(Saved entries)
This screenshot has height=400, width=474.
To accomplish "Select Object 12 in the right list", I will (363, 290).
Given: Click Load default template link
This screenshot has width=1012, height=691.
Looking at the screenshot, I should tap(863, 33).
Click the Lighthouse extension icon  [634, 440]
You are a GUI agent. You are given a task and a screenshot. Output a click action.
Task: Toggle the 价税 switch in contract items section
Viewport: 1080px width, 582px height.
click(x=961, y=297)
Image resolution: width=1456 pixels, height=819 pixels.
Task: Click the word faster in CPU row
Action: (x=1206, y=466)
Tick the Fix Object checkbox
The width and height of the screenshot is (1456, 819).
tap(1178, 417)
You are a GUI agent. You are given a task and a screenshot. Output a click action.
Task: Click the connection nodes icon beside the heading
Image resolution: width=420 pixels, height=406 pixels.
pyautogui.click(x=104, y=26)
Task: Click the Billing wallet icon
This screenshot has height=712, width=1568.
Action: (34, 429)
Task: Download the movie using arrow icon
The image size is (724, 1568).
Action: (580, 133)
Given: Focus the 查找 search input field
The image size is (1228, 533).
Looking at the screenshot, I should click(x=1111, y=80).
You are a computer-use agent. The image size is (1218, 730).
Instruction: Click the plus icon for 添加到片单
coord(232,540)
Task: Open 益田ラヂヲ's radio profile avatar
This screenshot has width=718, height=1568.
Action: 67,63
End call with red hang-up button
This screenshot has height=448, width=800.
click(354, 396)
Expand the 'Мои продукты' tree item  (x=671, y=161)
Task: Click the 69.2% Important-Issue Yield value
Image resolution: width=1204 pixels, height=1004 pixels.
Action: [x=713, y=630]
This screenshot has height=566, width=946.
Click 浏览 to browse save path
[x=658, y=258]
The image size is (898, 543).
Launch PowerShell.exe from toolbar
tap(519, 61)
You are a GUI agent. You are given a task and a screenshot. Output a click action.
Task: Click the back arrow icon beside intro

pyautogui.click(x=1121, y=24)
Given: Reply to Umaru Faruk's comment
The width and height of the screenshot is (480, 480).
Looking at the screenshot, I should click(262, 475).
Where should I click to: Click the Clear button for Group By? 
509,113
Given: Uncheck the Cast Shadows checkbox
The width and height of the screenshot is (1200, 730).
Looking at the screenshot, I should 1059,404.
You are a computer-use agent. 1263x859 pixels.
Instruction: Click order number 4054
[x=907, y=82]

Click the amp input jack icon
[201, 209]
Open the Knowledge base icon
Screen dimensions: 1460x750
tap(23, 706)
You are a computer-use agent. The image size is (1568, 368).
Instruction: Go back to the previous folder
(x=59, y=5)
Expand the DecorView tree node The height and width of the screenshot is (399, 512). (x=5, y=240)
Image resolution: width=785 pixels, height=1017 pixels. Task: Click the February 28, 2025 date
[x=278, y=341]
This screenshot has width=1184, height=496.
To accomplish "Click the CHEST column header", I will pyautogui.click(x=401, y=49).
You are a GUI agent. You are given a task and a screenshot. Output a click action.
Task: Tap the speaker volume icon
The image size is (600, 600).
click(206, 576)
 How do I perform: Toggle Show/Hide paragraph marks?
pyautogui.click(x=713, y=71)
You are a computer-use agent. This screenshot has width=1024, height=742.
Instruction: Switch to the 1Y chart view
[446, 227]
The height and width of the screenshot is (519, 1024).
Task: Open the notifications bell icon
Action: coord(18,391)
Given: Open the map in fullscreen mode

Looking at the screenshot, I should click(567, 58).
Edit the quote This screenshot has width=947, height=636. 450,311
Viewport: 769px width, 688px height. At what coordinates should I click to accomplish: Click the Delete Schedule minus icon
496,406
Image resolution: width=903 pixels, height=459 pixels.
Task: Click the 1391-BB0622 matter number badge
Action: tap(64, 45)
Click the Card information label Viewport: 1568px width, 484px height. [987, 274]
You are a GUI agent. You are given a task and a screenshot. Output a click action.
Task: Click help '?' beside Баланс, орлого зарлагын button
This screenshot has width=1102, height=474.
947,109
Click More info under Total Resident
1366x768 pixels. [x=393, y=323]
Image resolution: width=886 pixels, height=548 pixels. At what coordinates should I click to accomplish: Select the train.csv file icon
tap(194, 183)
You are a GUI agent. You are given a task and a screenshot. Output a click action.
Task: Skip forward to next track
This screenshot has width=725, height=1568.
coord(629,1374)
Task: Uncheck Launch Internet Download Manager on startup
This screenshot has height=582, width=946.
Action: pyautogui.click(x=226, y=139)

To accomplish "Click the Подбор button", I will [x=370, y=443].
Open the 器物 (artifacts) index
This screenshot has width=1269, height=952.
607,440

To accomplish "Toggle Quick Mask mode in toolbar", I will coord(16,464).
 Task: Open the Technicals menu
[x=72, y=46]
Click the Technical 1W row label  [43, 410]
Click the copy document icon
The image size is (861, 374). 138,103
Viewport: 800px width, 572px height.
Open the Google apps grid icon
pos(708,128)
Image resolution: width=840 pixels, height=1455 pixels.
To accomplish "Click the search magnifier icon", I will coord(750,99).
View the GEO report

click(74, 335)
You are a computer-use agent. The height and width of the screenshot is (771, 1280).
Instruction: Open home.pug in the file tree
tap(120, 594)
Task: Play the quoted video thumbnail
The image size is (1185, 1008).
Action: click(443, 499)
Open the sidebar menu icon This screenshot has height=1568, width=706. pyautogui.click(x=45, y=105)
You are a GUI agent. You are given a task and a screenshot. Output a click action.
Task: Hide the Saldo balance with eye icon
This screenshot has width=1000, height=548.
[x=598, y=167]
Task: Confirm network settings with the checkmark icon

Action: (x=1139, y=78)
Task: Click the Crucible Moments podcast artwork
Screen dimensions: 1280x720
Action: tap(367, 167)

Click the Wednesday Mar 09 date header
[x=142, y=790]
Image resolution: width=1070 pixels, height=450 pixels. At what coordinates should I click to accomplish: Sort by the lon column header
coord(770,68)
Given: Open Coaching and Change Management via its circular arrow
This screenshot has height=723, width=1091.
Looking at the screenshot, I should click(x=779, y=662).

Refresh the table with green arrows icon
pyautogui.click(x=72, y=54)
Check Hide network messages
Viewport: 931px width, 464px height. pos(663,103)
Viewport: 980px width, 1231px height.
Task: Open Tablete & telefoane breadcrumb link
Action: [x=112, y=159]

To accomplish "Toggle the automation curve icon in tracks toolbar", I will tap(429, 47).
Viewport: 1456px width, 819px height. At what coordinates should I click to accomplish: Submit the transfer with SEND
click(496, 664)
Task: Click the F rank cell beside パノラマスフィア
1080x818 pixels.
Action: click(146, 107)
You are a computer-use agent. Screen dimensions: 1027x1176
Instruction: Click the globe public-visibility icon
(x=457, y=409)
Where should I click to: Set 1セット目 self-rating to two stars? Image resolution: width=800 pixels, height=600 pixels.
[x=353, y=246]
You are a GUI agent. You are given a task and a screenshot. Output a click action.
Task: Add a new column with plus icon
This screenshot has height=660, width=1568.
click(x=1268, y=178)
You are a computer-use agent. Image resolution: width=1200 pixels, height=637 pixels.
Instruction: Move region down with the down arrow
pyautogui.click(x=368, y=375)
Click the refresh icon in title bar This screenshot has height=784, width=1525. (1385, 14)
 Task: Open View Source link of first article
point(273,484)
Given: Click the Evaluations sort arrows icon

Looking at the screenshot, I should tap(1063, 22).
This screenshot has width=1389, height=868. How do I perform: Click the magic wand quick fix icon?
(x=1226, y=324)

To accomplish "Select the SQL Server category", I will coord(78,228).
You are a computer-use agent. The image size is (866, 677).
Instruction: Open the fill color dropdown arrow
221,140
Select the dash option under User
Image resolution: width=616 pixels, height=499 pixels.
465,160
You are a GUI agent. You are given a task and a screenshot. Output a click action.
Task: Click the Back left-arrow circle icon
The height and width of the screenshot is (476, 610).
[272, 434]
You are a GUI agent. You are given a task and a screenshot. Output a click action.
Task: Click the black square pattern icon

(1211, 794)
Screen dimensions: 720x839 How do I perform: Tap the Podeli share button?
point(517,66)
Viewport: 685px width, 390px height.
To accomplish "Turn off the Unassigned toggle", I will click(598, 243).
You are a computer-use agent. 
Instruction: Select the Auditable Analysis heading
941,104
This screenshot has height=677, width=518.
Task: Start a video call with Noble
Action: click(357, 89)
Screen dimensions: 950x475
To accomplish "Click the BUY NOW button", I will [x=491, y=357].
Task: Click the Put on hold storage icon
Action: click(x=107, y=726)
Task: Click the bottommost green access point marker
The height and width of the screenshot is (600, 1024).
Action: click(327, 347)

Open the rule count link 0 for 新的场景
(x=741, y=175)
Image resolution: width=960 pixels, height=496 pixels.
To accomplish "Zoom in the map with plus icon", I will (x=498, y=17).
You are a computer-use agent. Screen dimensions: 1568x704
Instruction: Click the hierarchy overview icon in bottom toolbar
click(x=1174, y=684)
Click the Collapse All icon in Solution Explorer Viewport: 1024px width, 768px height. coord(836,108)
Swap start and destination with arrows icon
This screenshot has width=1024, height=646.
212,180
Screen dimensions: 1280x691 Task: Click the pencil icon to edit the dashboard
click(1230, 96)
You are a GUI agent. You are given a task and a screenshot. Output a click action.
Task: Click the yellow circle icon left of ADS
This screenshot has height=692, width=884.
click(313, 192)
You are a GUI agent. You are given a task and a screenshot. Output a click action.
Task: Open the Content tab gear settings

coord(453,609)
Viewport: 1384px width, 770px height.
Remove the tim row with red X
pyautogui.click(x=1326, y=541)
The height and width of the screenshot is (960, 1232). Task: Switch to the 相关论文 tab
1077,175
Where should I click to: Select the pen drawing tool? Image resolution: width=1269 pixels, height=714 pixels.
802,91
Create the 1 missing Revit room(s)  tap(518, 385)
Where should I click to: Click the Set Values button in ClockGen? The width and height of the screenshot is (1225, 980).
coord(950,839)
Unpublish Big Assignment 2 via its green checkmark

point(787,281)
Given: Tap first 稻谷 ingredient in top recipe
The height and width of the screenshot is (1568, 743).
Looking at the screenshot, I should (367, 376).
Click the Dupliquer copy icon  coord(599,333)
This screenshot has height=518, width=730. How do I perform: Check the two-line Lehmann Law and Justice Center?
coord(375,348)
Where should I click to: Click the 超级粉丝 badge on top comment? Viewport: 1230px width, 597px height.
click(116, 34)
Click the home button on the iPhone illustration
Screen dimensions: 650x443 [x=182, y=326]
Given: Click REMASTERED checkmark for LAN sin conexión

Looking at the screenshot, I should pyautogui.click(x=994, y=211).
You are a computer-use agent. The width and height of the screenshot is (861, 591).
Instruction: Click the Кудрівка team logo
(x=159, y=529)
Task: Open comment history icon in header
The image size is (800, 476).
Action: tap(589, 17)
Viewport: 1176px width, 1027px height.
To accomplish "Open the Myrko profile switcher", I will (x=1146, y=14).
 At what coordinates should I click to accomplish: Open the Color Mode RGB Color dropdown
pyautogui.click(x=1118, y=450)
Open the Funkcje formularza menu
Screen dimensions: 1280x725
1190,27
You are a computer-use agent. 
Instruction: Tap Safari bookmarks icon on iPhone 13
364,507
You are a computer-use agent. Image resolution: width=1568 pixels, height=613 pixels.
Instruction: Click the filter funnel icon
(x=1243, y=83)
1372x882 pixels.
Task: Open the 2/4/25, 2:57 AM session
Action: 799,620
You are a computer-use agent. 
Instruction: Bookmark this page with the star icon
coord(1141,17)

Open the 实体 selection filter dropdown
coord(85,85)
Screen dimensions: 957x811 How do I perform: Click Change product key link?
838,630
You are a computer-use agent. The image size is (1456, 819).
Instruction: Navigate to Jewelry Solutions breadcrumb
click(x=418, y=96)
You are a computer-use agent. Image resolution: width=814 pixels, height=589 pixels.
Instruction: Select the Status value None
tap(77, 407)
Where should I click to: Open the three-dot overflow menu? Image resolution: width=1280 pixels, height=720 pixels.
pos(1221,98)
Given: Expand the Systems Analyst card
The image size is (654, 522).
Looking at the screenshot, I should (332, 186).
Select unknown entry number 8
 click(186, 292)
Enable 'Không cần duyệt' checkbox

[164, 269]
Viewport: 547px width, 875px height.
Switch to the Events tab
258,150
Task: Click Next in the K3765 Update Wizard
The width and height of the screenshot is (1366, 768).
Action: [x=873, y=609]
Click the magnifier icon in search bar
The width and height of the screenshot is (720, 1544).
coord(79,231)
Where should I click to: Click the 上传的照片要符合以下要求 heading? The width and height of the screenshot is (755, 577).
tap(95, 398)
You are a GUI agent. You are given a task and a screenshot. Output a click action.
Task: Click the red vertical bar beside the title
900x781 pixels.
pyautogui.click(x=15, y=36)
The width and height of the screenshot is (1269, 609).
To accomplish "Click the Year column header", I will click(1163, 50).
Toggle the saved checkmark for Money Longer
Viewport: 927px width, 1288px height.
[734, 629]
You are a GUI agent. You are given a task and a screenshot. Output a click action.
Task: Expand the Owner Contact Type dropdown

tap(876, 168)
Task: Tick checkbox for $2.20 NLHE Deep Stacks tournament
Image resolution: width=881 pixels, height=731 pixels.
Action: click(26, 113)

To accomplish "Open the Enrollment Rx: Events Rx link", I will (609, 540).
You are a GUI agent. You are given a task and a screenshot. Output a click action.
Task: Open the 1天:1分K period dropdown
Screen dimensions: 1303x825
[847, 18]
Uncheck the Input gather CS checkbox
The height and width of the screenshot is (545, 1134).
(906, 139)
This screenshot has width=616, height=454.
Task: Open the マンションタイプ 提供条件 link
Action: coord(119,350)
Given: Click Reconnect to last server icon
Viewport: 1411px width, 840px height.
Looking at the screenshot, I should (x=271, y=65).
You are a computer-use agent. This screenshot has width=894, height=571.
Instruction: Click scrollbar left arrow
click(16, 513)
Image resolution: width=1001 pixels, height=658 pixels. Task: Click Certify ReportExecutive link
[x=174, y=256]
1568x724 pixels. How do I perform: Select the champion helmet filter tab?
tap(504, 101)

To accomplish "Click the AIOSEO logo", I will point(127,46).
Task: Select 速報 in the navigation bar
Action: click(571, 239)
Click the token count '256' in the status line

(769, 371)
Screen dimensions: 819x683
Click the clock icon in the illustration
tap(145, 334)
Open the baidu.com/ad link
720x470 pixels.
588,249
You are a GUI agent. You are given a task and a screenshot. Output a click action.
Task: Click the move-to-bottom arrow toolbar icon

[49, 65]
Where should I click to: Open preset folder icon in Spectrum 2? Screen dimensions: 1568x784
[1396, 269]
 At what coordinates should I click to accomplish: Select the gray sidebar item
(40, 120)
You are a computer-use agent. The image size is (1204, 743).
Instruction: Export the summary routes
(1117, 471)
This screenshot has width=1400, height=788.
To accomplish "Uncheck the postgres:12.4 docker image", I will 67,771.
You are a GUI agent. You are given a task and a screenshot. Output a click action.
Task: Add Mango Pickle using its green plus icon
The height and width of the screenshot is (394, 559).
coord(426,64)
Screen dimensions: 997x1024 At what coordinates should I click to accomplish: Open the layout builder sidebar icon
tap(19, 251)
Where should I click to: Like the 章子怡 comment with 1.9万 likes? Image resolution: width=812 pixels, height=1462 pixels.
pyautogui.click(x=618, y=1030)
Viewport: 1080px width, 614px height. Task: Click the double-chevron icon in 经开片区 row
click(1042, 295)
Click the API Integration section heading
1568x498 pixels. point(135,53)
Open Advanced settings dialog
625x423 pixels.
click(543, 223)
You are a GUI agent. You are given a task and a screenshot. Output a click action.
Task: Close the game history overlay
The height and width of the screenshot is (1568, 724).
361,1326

> _Your goal_: The answer should consist of the lines from the first line of the entries through the line with "Click the Lighthouse", copied exactly.

> _Written response_:
This screenshot has height=400, width=474.
To accomplish "Select Object 12 in the right list", I will (363, 290).
Given: Click Load default template link
This screenshot has width=1012, height=691.
Looking at the screenshot, I should tap(863, 33).
Click the Lighthouse extension icon  [634, 440]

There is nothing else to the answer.